> [Records taken from a dataset]
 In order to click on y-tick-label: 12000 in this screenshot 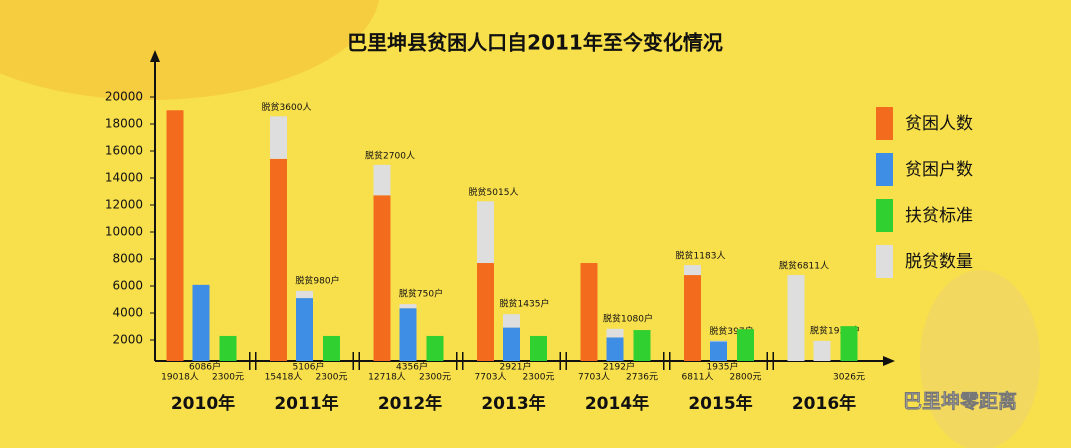, I will do `click(124, 205)`.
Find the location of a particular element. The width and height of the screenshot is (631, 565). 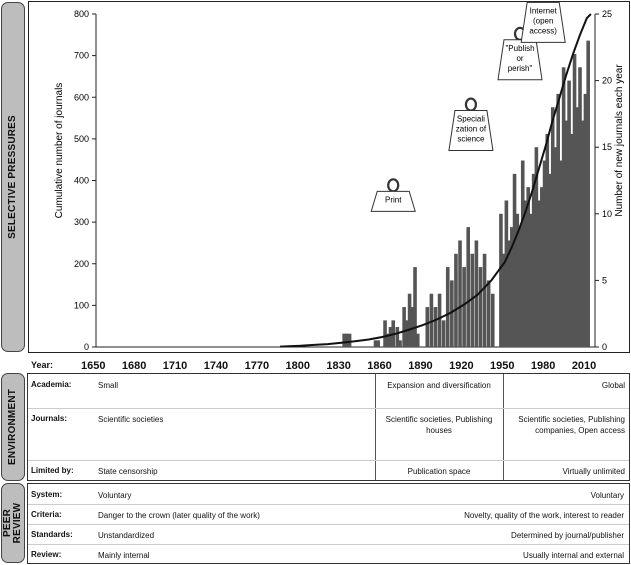

x-tick-label: 1890 is located at coordinates (420, 366).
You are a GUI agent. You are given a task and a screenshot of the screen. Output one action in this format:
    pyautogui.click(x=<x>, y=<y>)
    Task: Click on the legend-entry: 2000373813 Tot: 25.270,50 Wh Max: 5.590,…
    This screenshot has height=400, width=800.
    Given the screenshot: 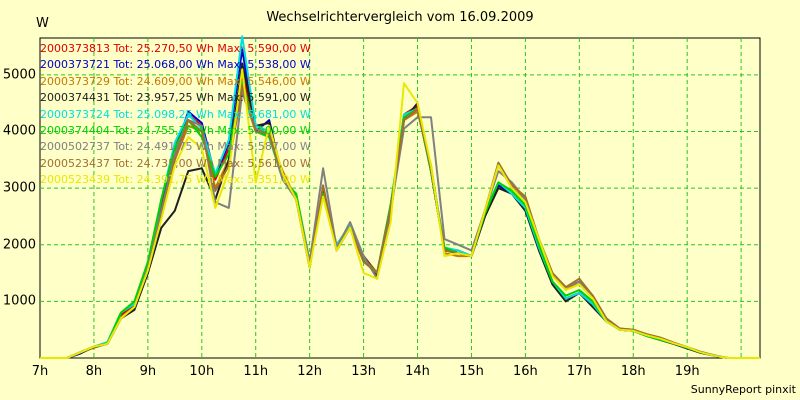 What is the action you would take?
    pyautogui.click(x=176, y=48)
    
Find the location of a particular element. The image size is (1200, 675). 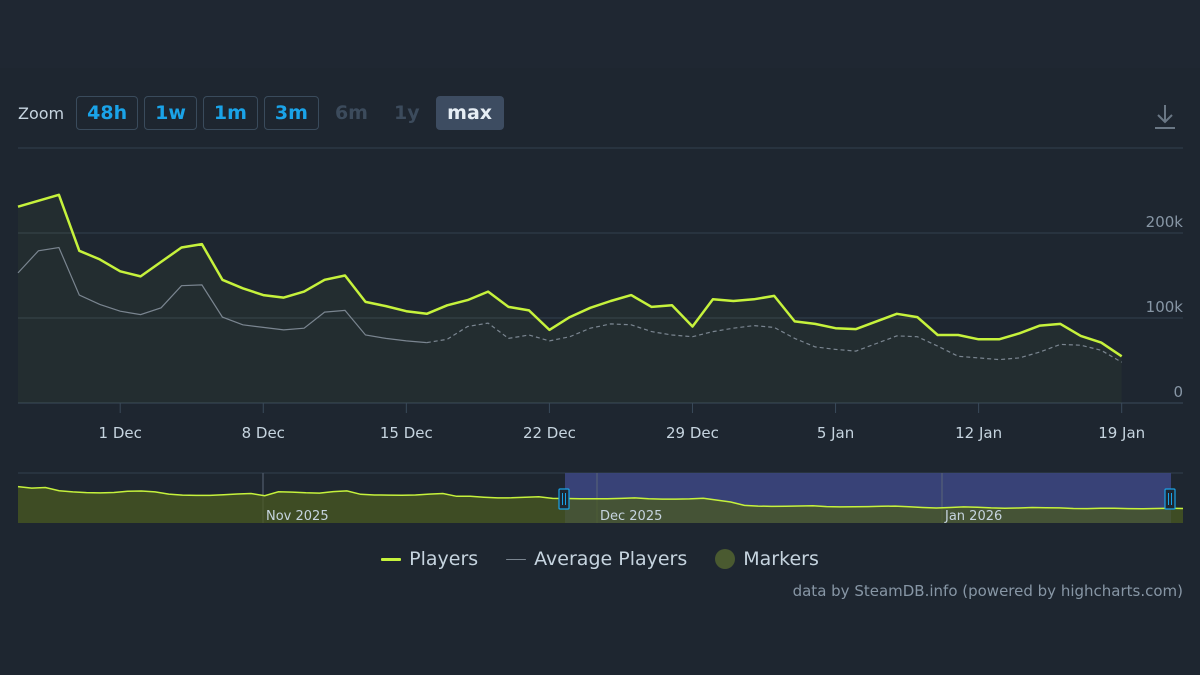

x-tick-label: 22 Dec is located at coordinates (550, 433).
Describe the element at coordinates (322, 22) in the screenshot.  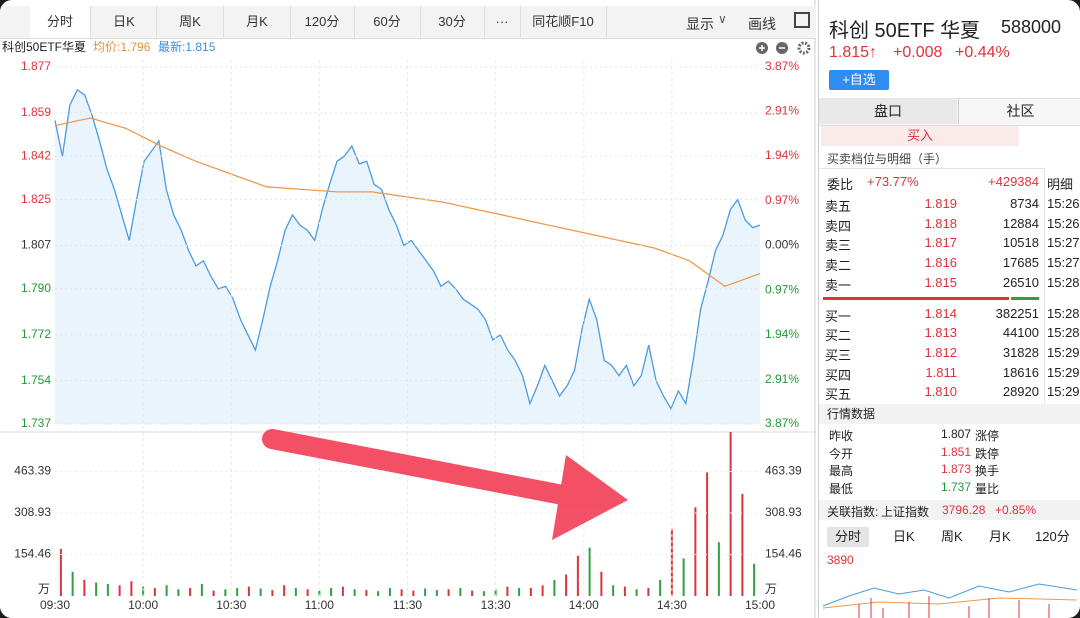
I see `toolbar-tab: 120分` at that location.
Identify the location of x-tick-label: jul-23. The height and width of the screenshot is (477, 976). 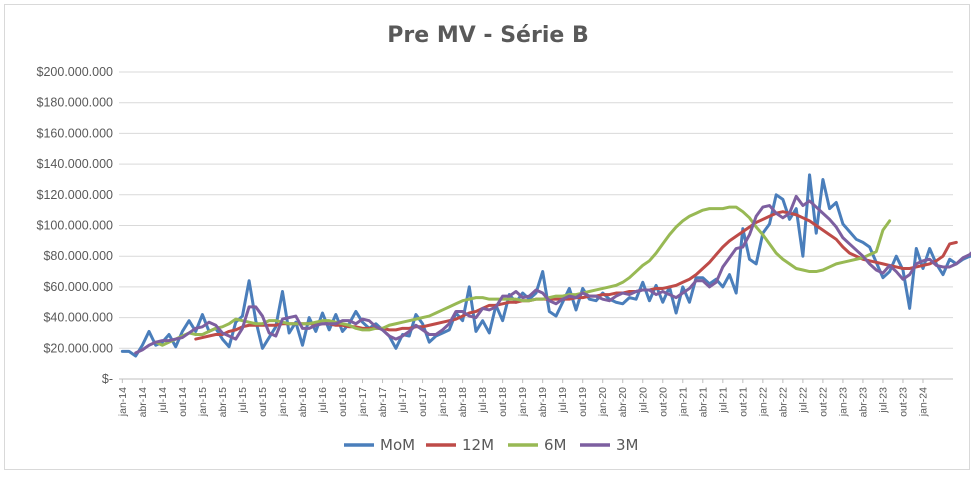
(883, 400).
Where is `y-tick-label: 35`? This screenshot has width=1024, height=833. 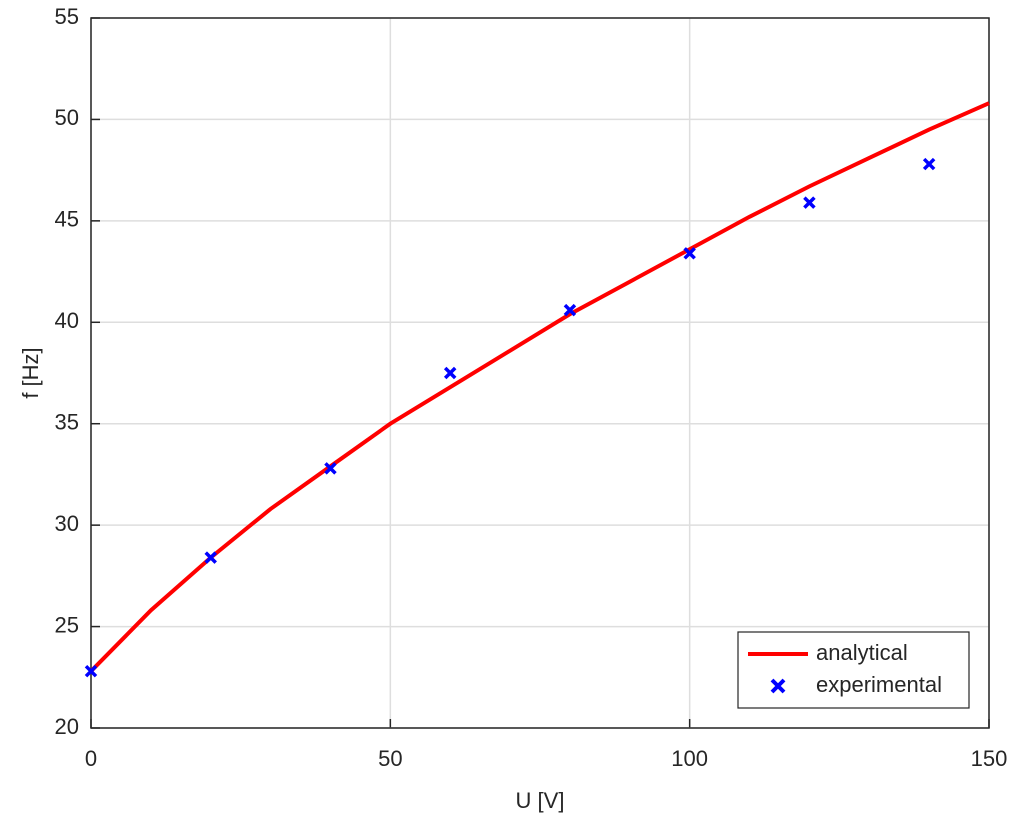 y-tick-label: 35 is located at coordinates (67, 422).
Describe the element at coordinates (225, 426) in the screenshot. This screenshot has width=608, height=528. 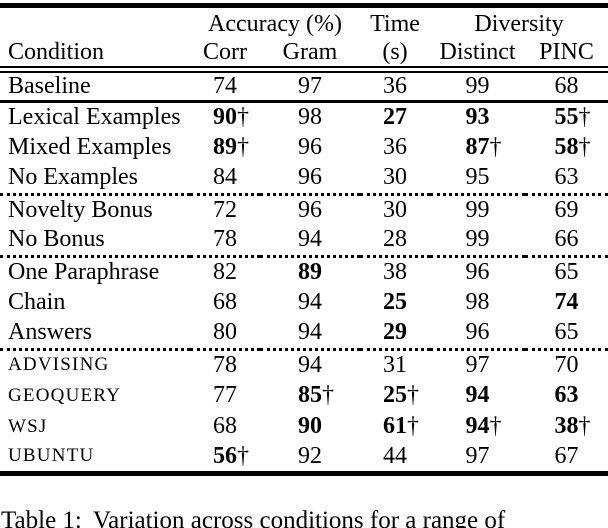
I see `corr-cell: 68` at that location.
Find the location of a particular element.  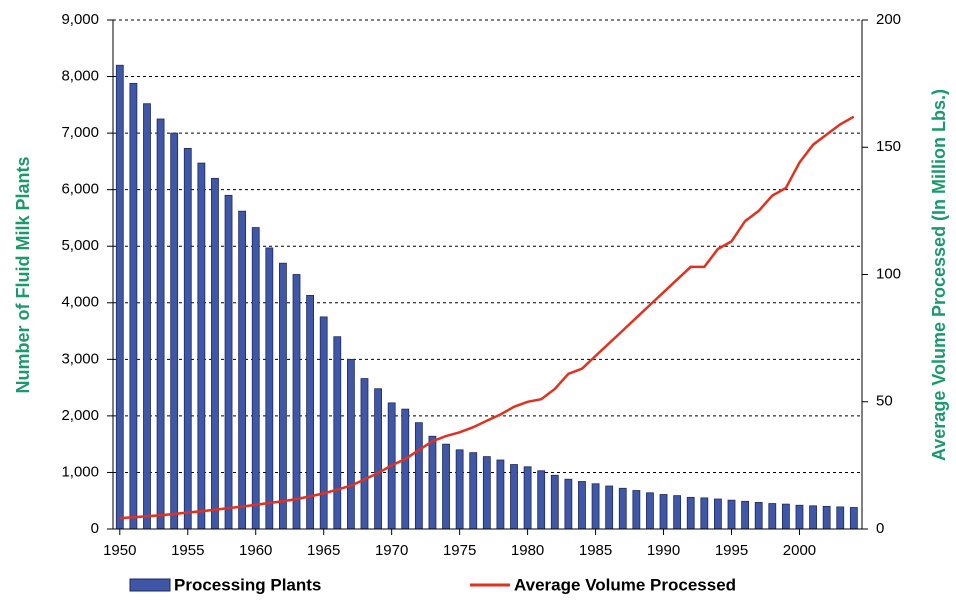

> [PROBLEM]
Copy the records starting at the line containing "Find the location of a particular element. The width" and ending with the line containing "x-tick-label: 1890 is", including both of those lines. Leave out the pictures.

> [EXPECTED ANSWER]
Find the location of a particular element. The width and height of the screenshot is (631, 565). 

x-tick-label: 1890 is located at coordinates (420, 366).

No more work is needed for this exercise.